Dann auch gleich ein CT des Thorax? Ja, wenn der Patient schon mal unterwegs ist. Noch mal Blutgase, eher gebessert. Und dann stehen wir vor dem CT-Bildschirm. Der Kopf erscheint scheibchenweise, Hochspannung! Und dann Erleichterung und Rätselraten, alles normal! Aber was kann es sein? Jetzt kommt der Thorax, und hier ist was zu sehen. Aufhellungszonen an verschiedenen Stellen in der Peripherie, die Gefäße alle offen. Lunge, Gehirn. Gehirn, Lunge, Knochen.... Was kann es sein?
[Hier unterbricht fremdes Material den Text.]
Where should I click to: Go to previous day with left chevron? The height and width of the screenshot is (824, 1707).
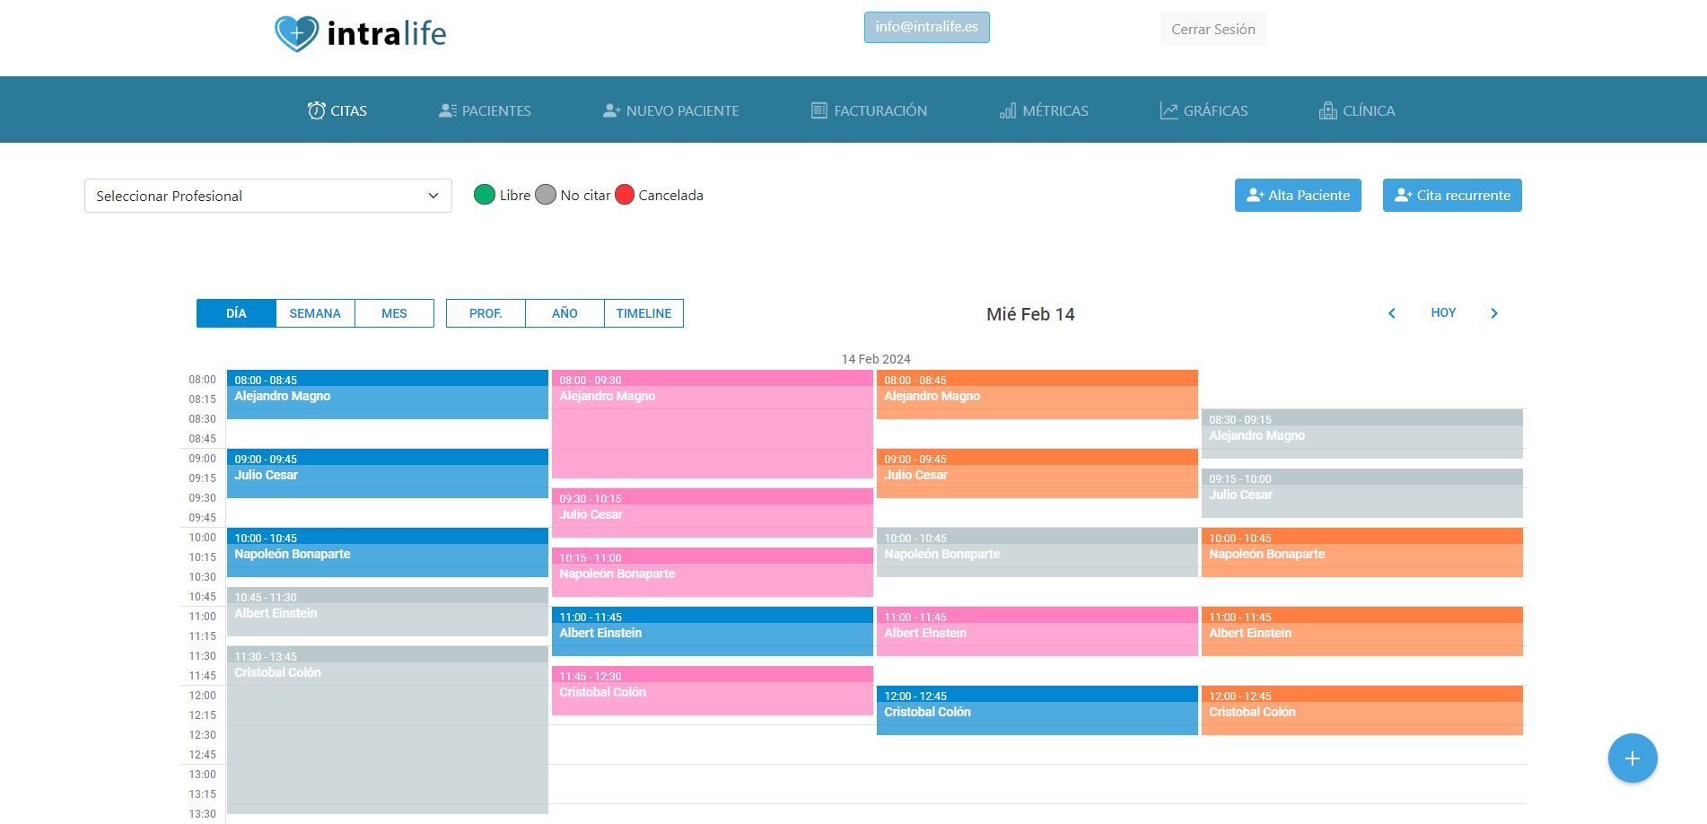[1392, 313]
Und dann fällt der Groschen, die Vorlesung im siebten Semester Unfallchirurgie. Fraktur langer Röhrenknochen, kann eine Fettembolie verursachen. Meist nur die Lunge, aber manchmal auch das Gehirn betroffen. Das muss es sein, dass kann es nur sein. Der Anästhesist nickt anerkennend. Die Freundin ist weiter fix und fertig.
Prognose? Schnell an den Computer und in Medline. Fallberichte, Reviews, hier was Deutsches von 2004: 12 Fälle mit cerebraler Beteiligung, fast keine Folgeschäden. Das kann der neurologische Assistent der Freundin schon mal berichten, sie wirkt erleichtert. Es ist noch ein paar Tage Arbeit, viele Gespräche, mehr Literaturstudium. Es gibt einiges zu lernen an dem Fall. Und der Patient verlässt das Krankenhaus auf seinen zwei Beinen, die Prognose war, zum Glück, korrekt.